▸ WORK TO COMPLETE
The answer must be an exact printing of every record below, with the pictures omitted.

▸ SOURCE INFORMATION
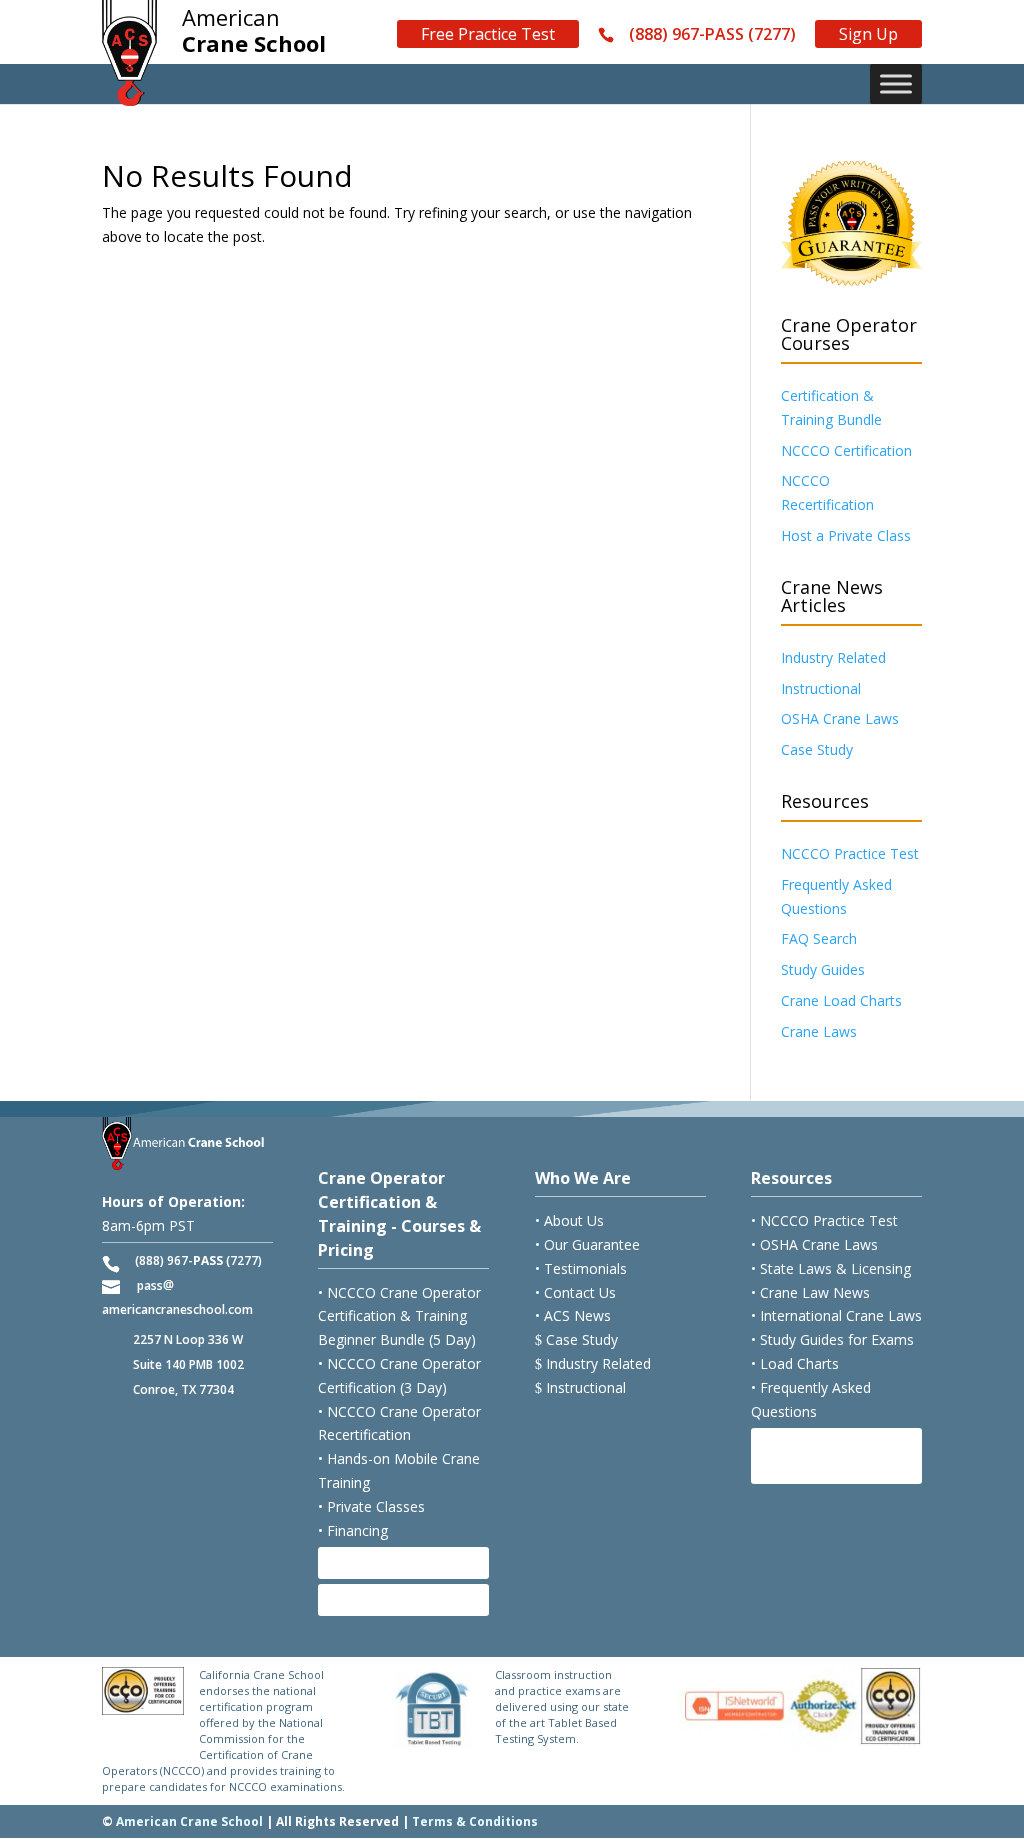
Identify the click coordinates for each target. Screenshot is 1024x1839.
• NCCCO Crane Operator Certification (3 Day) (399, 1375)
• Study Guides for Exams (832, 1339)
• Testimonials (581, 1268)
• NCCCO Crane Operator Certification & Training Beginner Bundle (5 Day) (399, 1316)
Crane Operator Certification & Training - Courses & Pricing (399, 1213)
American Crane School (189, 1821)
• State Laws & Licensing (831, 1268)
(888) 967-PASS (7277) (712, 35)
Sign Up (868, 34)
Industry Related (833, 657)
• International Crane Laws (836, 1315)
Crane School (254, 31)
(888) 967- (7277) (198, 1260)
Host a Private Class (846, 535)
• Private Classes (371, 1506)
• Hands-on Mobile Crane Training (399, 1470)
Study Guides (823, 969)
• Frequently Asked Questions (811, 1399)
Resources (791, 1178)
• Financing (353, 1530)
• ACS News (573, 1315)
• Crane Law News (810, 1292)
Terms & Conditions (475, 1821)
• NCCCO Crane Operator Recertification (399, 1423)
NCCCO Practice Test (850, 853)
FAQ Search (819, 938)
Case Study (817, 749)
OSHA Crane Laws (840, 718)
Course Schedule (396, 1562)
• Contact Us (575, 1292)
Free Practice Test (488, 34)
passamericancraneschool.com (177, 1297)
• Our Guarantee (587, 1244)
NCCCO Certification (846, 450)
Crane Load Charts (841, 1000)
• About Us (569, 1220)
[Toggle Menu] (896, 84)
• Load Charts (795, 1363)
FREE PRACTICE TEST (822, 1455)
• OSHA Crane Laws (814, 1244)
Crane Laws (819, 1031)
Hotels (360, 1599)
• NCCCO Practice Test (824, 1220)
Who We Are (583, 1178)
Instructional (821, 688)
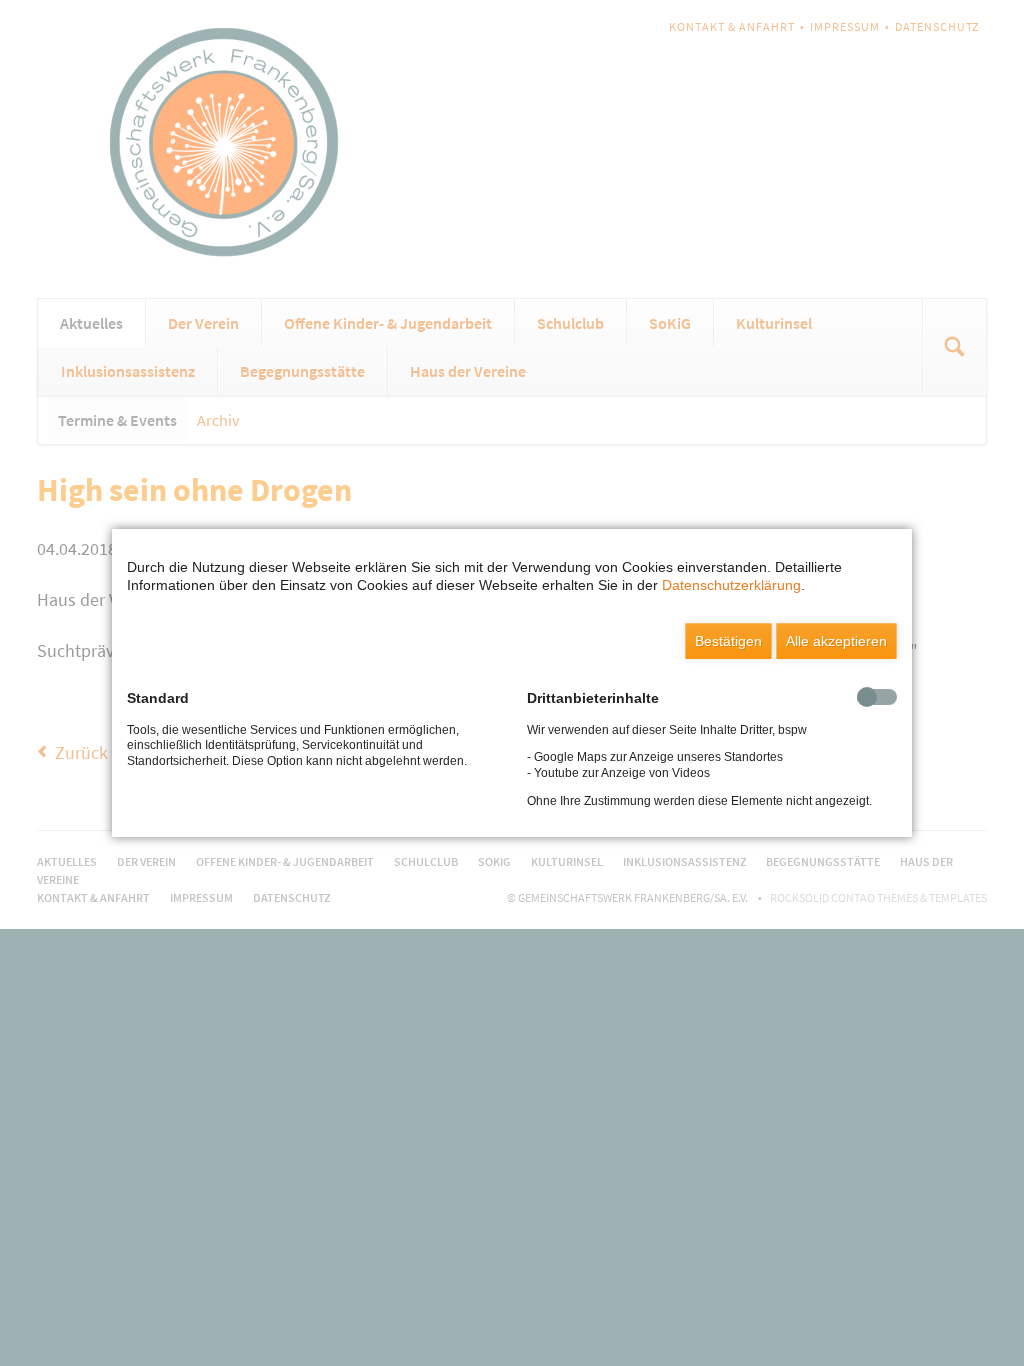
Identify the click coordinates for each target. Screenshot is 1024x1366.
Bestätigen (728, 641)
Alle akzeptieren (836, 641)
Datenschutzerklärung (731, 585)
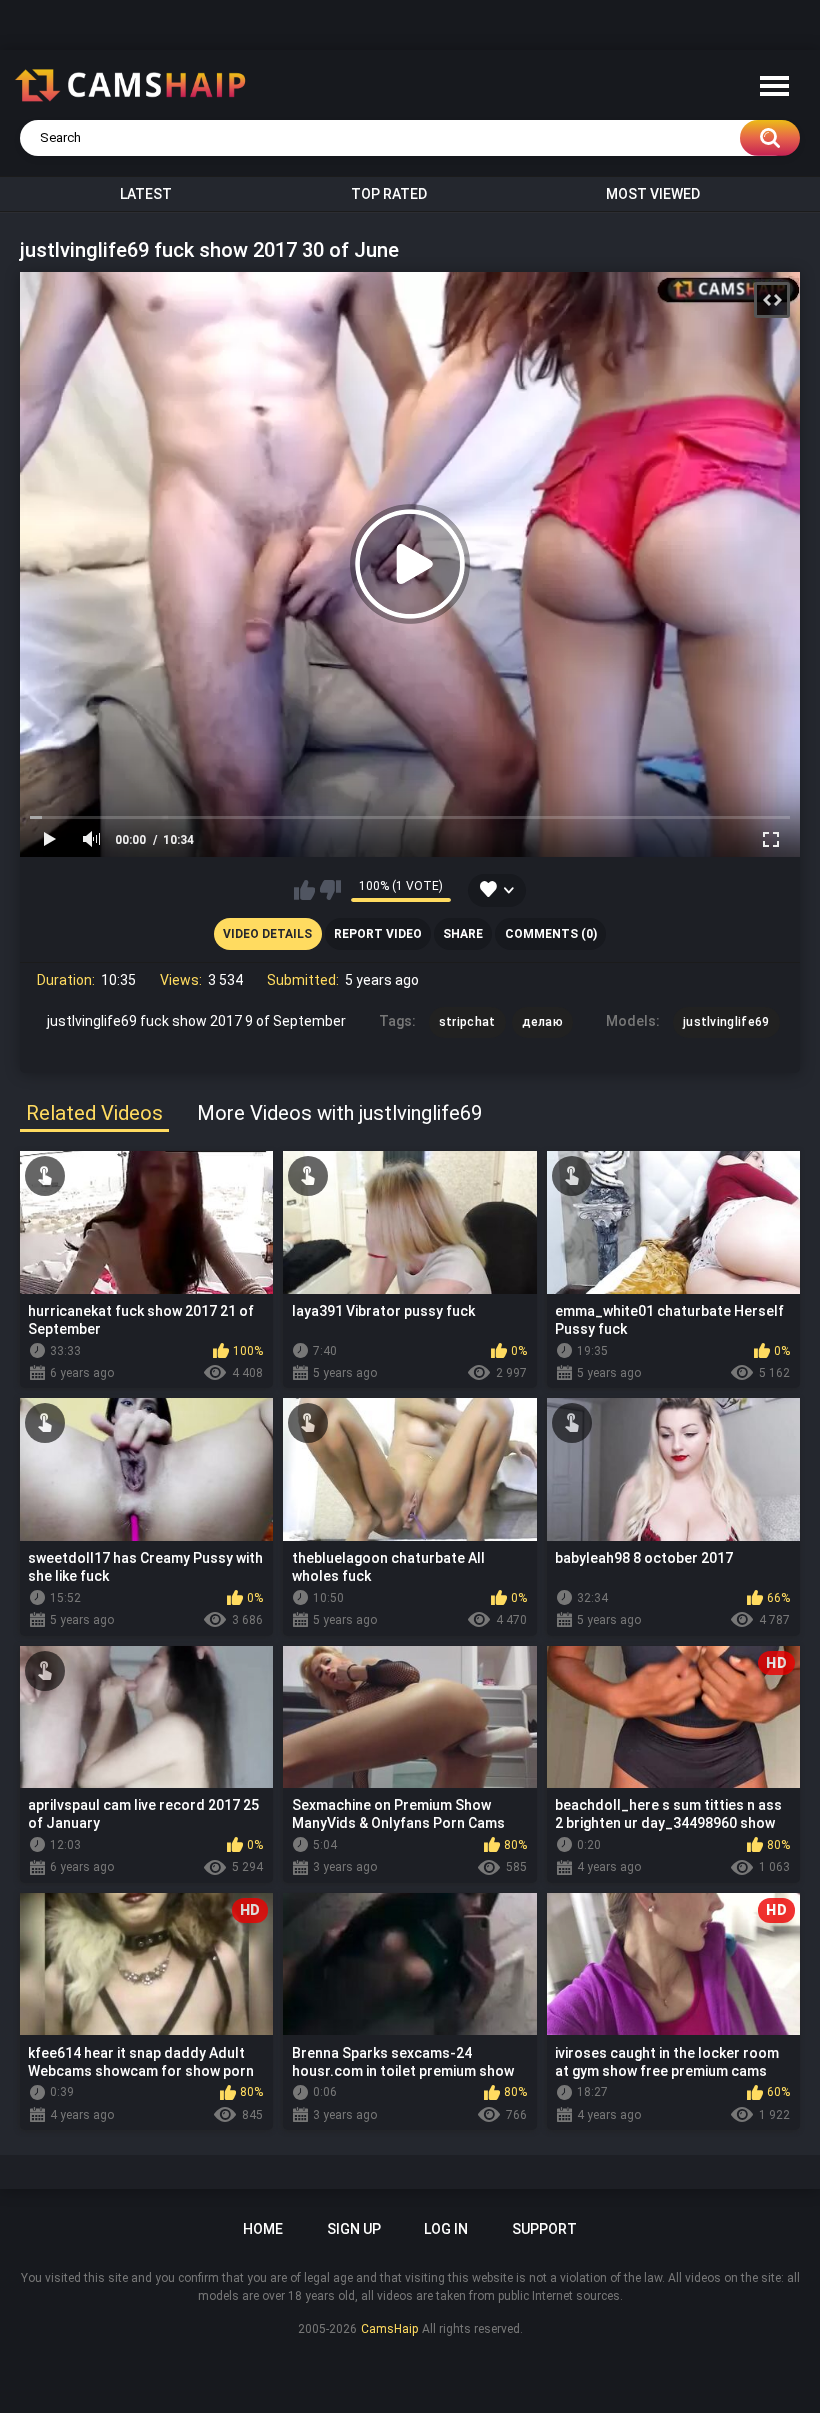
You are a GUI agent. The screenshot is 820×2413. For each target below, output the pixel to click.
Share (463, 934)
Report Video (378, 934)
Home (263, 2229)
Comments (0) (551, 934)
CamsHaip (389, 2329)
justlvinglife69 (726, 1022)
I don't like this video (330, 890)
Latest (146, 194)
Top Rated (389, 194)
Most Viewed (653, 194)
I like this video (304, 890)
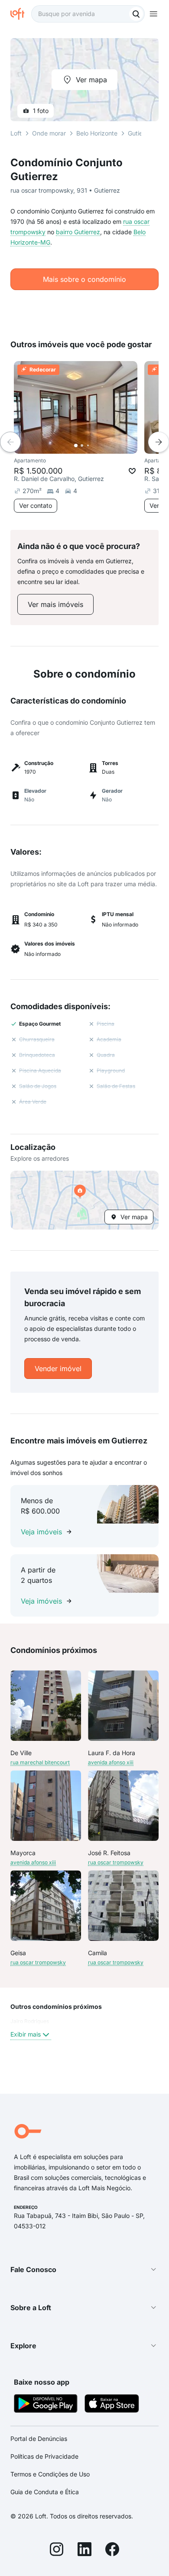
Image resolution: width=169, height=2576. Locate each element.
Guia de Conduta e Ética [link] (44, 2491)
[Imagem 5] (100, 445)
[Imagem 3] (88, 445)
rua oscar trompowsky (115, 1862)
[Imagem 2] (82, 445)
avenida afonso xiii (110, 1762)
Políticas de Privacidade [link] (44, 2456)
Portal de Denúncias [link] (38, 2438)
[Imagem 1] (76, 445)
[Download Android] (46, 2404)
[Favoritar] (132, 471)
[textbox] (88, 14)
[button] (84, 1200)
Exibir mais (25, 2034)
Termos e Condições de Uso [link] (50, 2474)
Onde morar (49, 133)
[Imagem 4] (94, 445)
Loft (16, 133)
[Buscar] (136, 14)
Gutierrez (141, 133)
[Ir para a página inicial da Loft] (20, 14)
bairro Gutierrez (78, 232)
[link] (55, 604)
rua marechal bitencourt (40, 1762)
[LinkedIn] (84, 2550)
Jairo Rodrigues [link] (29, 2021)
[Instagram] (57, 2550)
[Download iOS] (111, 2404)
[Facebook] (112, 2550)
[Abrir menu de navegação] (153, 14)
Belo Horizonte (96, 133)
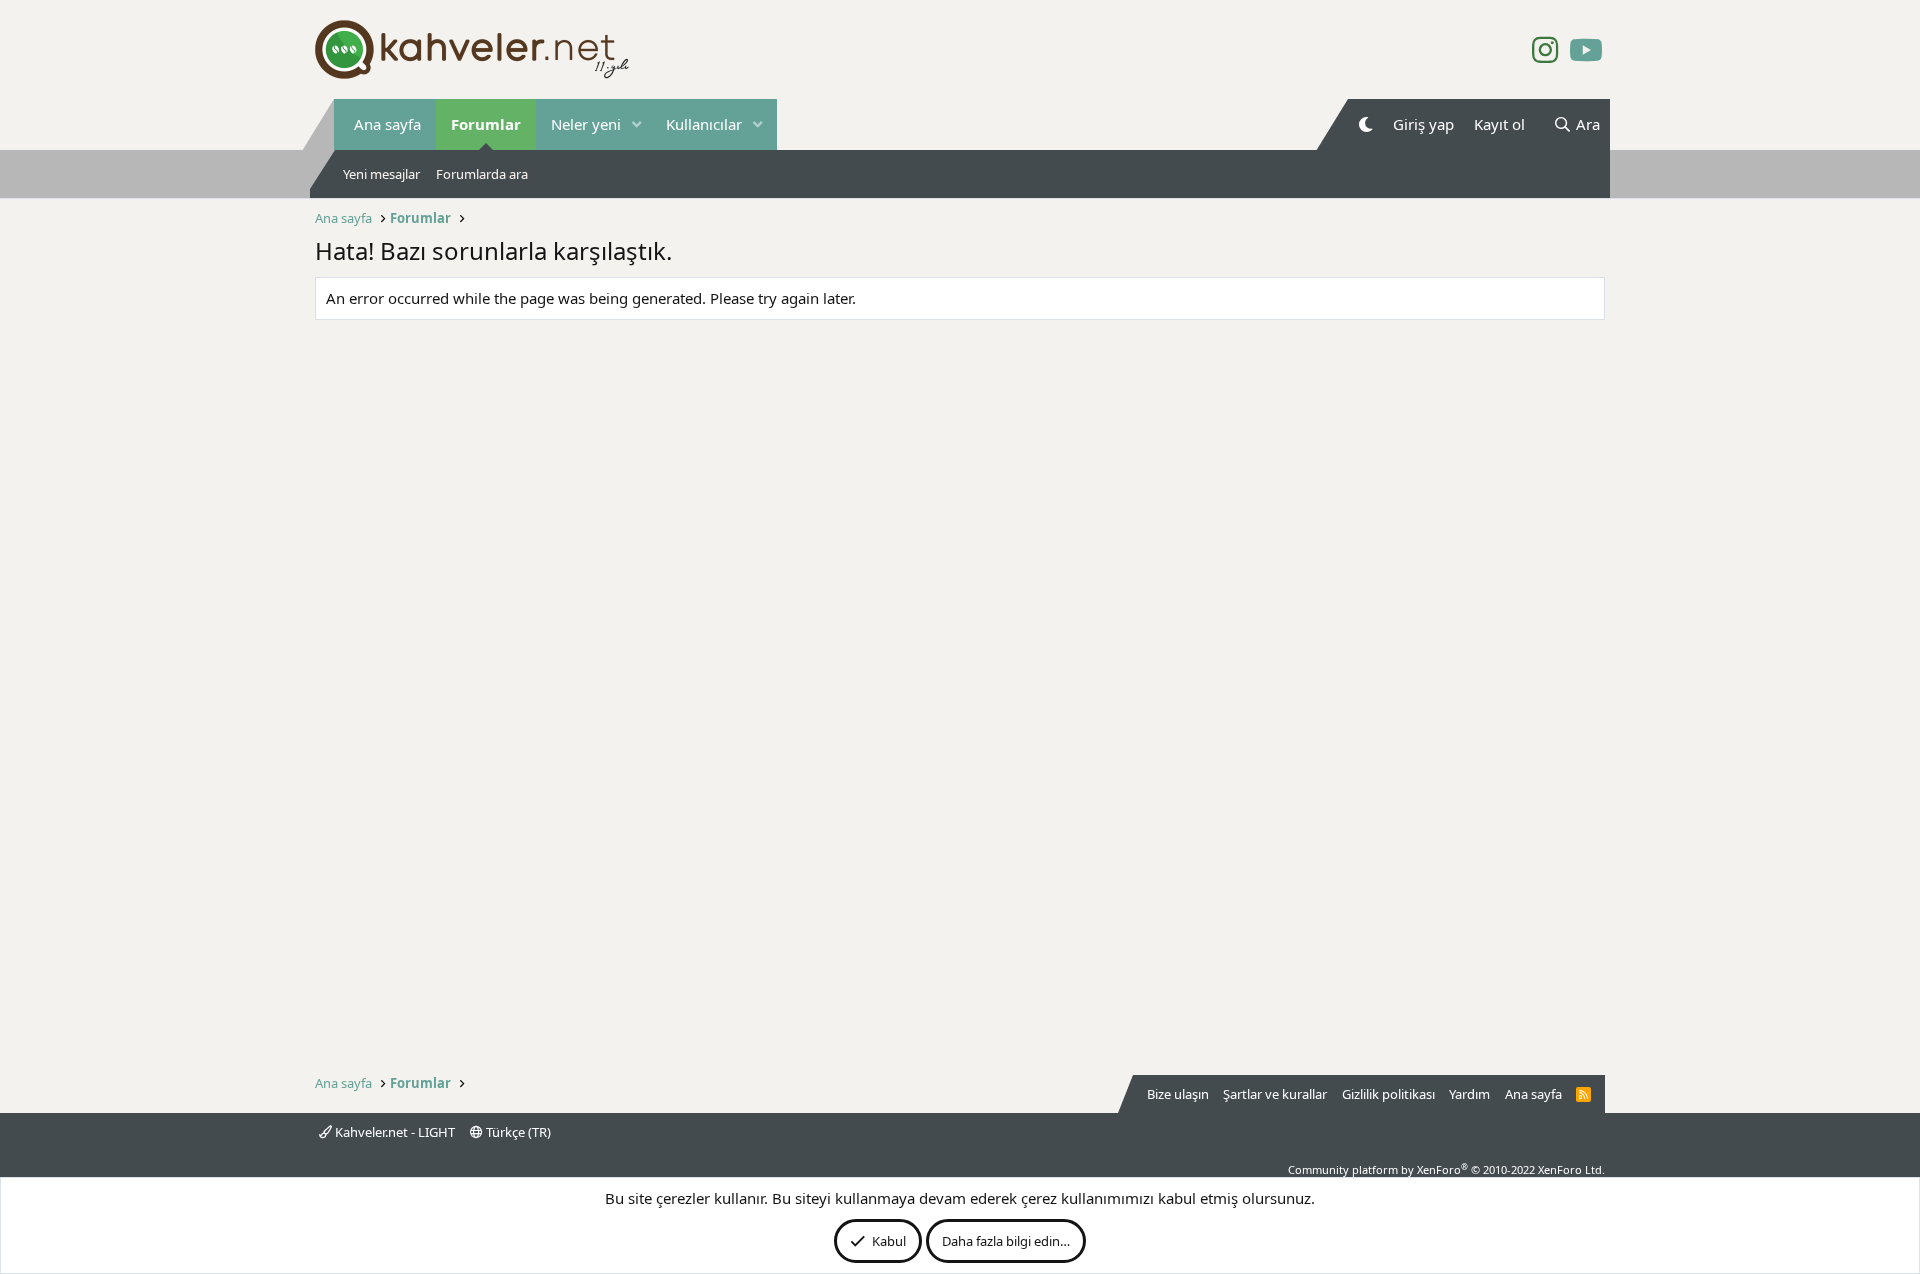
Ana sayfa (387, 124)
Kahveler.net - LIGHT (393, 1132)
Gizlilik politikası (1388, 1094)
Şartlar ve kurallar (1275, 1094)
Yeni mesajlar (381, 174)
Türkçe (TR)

▸ RESPONSE AREA
Identify the click coordinates for each target. Screenshot is 1024x1839.
• NCCCO Crane Operator Certification (3 Day) (399, 1375)
• Study Guides for Exams (832, 1339)
• Testimonials (581, 1268)
• NCCCO Crane Operator Certification & Training Beginner Bundle (5 Day) (399, 1316)
Crane Operator Certification & Training - Courses & Pricing (399, 1213)
American Crane School (189, 1821)
• State Laws & Licensing (831, 1268)
(888) 967-PASS (7277) (712, 35)
Sign Up (868, 34)
Industry Related (833, 657)
• International Crane Laws (836, 1315)
Crane School (254, 31)
(888) 967- (7277) (198, 1260)
Host a Private Class (846, 535)
• Private Classes (371, 1506)
• Hands-on Mobile Crane Training (399, 1470)
Study Guides (823, 969)
• Frequently Asked Questions (811, 1399)
Resources (791, 1178)
• Financing (353, 1530)
• ACS News (573, 1315)
• Crane Law News (810, 1292)
Terms & Conditions (475, 1821)
• NCCCO Crane Operator Recertification (399, 1423)
NCCCO Practice Test (850, 853)
FAQ Search (819, 938)
Case Study (817, 749)
OSHA Crane Laws (840, 718)
Course Schedule (396, 1562)
• Contact Us (575, 1292)
Free Practice Test (488, 34)
passamericancraneschool.com (177, 1297)
• Our Guarantee (587, 1244)
NCCCO Certification (846, 450)
Crane Load Charts (841, 1000)
• About Us (569, 1220)
[Toggle Menu] (896, 84)
• Load Charts (795, 1363)
FREE PRACTICE TEST (822, 1455)
• OSHA Crane Laws (814, 1244)
Crane Laws (819, 1031)
Hotels (360, 1599)
• NCCCO Practice Test (824, 1220)
Who We Are (583, 1178)
Instructional (821, 688)
Identify the click coordinates for each target. Screenshot is 1024x1366.
Bestätigen (728, 641)
Alle akzeptieren (836, 641)
Datenschutzerklärung (731, 585)
You are a GUI agent. The screenshot is 820×2413. For each target below, output the pixel to click.
Share (463, 934)
Report Video (378, 934)
Home (263, 2229)
Comments (0) (551, 934)
CamsHaip (389, 2329)
justlvinglife69 (726, 1022)
I don't like this video (330, 890)
Latest (146, 194)
Top Rated (389, 194)
Most Viewed (653, 194)
I like this video (304, 890)
Image resolution: width=169, height=2576. Locate each element.
Guia de Conduta e Ética [link] (44, 2491)
[Imagem 5] (100, 445)
[Imagem 3] (88, 445)
rua oscar trompowsky (115, 1862)
[Imagem 2] (82, 445)
avenida afonso xiii (110, 1762)
Políticas de Privacidade [link] (44, 2456)
Portal de Denúncias [link] (38, 2438)
[Imagem 1] (76, 445)
[Download Android] (46, 2404)
[Favoritar] (132, 471)
[textbox] (88, 14)
[button] (84, 1200)
Exibir mais (25, 2034)
Termos e Condições de Uso [link] (50, 2474)
Onde morar (49, 133)
[Imagem 4] (94, 445)
Loft (16, 133)
[Buscar] (136, 14)
Gutierrez (141, 133)
[Ir para a página inicial da Loft] (20, 14)
bairro Gutierrez (78, 232)
[link] (55, 604)
rua marechal bitencourt (40, 1762)
[LinkedIn] (84, 2550)
Jairo Rodrigues [link] (29, 2021)
[Instagram] (57, 2550)
[Download iOS] (111, 2404)
[Facebook] (112, 2550)
[Abrir menu de navegação] (153, 14)
Belo Horizonte (96, 133)
Ana sayfa (387, 124)
Kahveler.net - LIGHT (393, 1132)
Gizlilik politikası (1388, 1094)
Şartlar ve kurallar (1275, 1094)
Yeni mesajlar (381, 174)
Türkçe (TR)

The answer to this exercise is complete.